**STUDY MATERIAL**
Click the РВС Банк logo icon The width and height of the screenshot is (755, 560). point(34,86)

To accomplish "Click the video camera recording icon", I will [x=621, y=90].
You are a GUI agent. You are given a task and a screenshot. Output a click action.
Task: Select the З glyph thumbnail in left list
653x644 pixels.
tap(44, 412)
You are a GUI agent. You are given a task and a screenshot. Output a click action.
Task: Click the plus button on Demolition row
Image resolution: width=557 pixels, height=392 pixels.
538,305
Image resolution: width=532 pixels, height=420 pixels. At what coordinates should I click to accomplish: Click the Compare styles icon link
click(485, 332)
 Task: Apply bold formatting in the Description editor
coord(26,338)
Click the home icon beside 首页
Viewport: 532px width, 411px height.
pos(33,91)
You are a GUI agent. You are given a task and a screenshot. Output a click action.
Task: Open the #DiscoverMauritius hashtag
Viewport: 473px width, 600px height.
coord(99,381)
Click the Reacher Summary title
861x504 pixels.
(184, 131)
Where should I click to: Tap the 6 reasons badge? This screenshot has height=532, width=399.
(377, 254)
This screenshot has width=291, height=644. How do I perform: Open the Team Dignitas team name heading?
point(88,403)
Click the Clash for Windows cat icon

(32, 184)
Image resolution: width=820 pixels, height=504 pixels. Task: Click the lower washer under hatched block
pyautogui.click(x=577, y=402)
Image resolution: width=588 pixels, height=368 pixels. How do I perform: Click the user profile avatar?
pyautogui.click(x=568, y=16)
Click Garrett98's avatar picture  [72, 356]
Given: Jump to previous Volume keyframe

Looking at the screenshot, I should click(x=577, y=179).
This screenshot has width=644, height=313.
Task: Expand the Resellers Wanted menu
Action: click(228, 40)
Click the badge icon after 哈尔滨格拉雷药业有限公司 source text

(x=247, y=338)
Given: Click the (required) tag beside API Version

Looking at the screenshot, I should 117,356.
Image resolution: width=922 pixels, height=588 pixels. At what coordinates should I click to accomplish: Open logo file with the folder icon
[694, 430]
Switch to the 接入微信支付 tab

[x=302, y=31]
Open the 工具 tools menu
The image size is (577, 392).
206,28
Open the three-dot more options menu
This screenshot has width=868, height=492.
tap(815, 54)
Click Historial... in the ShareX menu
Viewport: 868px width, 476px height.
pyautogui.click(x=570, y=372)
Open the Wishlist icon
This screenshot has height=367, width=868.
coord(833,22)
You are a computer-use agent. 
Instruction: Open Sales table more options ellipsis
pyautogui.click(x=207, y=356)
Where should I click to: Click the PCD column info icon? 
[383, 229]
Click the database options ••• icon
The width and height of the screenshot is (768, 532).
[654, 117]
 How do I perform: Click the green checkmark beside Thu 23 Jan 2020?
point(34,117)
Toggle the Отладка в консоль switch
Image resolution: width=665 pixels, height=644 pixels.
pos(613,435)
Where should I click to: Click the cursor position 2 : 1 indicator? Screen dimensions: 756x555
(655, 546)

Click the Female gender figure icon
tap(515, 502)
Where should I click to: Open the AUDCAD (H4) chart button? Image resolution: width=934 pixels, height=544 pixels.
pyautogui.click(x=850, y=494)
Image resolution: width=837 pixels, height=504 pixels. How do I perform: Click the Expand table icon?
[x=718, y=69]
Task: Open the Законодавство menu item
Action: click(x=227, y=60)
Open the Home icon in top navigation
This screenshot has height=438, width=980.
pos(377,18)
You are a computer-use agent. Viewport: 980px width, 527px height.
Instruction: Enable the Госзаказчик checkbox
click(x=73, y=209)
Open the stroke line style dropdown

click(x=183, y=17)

**TO DO**
Would you count the lines in the data that contain the word "computer" and state only the number?

**RESULT FOR THIS TASK**
2